MEAM: Are there ways for managers to bridge those differences?
Rice: First of all, better knowledge of the ecological, social, and economic aspects of a fishery always helps – to the extent that better knowledge reduces uncertainty and makes the likelihood of either type of error lower. Beyond that, differences can be bridged only by reducing unconstructive dialogues that are likely between the conservationist community and fishers, each failing to acknowledge that the risk aversion profile of the other is a legitimate starting point for seeking a mutually acceptable decision.
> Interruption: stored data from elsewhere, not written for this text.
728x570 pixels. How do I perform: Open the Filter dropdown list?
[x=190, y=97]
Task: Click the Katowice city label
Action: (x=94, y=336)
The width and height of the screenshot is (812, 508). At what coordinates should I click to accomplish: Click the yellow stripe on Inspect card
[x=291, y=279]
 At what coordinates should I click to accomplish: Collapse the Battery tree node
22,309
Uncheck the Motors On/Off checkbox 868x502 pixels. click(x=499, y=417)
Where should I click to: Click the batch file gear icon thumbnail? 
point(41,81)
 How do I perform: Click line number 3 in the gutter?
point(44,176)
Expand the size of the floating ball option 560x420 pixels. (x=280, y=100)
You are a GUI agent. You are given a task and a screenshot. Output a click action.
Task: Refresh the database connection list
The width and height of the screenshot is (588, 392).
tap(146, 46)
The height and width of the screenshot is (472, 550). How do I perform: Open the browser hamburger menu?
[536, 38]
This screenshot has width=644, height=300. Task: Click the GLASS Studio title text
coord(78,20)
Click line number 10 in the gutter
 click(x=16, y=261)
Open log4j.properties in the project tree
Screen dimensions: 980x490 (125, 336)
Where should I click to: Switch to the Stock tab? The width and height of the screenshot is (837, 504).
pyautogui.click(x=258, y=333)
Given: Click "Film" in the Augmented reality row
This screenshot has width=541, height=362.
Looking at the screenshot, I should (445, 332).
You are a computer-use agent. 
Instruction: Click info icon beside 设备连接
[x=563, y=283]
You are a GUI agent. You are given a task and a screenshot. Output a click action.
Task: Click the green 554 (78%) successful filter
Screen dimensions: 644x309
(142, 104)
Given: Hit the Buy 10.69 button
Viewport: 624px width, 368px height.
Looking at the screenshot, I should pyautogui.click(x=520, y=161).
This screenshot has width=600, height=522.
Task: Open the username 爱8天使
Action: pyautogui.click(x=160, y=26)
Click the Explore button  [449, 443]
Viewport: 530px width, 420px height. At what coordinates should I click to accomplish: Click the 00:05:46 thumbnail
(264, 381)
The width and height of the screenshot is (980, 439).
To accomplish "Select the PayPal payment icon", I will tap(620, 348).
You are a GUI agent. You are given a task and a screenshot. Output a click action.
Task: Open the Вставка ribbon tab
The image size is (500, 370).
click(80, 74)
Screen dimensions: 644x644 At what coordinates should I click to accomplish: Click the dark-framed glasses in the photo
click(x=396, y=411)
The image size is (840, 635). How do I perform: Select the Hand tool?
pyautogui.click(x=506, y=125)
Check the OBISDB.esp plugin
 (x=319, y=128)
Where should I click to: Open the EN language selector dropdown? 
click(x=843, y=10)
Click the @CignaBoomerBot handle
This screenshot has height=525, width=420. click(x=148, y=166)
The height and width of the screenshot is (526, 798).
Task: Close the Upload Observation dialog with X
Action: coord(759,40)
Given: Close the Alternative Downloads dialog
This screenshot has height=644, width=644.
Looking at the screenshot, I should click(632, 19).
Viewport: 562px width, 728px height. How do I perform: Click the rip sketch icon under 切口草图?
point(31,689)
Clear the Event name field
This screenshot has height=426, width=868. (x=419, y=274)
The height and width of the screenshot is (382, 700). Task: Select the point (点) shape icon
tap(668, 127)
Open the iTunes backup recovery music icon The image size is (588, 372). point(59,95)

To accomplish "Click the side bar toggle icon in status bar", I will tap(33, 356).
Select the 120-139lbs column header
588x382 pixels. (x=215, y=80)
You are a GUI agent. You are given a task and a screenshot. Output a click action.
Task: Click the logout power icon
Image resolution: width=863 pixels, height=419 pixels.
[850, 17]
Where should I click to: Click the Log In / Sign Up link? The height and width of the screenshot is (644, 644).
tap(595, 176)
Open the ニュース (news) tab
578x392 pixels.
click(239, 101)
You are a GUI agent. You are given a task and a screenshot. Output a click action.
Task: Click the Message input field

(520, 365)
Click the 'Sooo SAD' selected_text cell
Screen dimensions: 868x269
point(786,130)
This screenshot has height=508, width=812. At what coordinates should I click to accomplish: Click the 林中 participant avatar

There are constructive discussions that could occur regarding the costs of misses and false alarms on each dimension of sustainability (ecological, social, and economic). Were it possible to find common ground on the individual costs, it might be possible to have a more constructive dialogue about which trade-offs have a fair balance of costs. It would also ensure that the "transition costs" of inflicting short-term social and economic constraints for short-term ecological benefits leading to longer-term social and economic opportunities are part of the dialogue from the outset – rather than something done at a late stage in the overall decision-making process.
I am not sure this framework for applying risk aversion will solve all problems or allow the various communities always to interact harmoniously. However, it is practical and will not make things worse. If it helps at all, every perspective – and the ecosystems and the industry – will gain.